Input records –
-.-.-

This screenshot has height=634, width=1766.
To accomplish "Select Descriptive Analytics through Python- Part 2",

-.-.-

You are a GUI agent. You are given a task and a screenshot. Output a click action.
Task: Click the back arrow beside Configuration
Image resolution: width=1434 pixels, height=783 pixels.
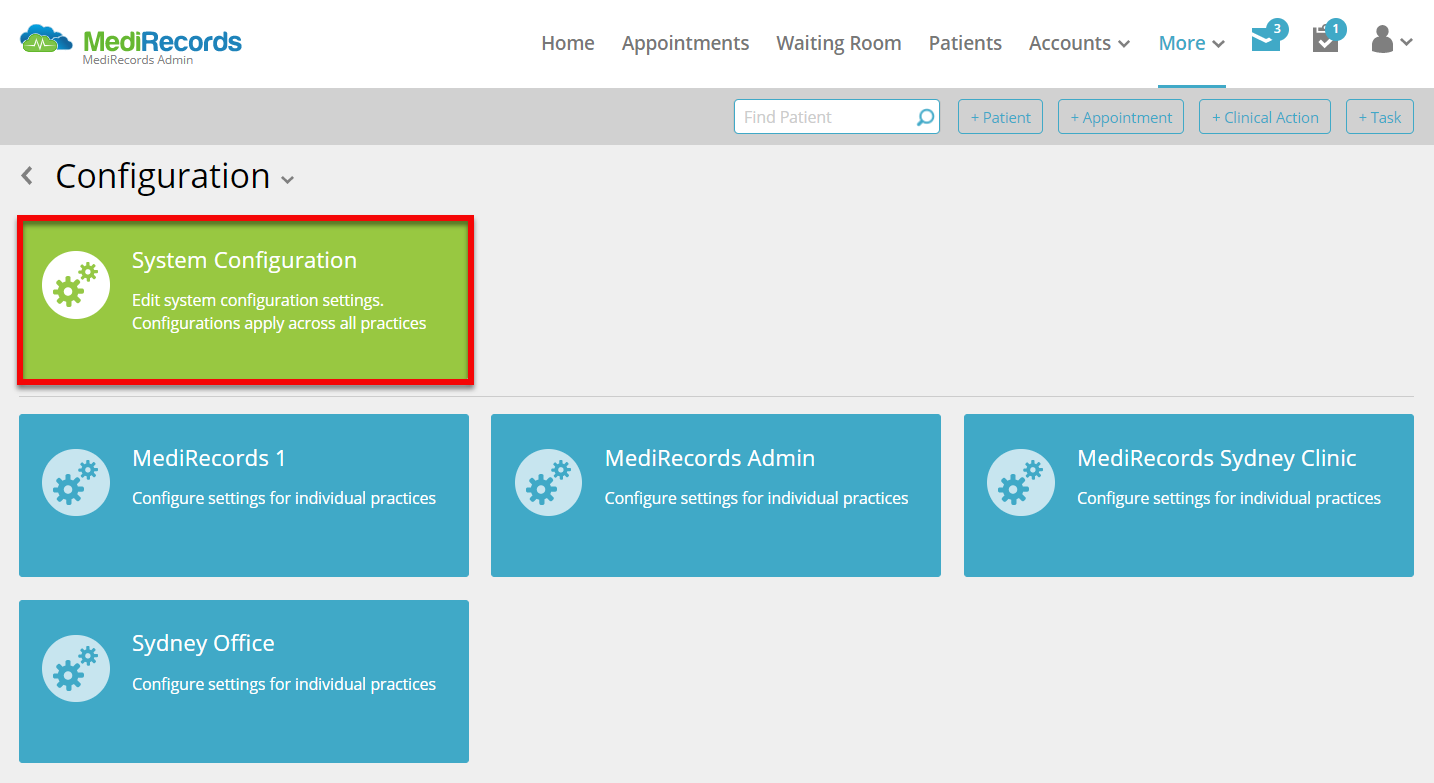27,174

-.-.-

Instructions to follow –
From the records, copy out each line that includes the string "screenshot".

Output for this exercise –
This screenshot has height=634, width=1766.
You are a GUI agent. You are given a task and a screenshot. Output a click action.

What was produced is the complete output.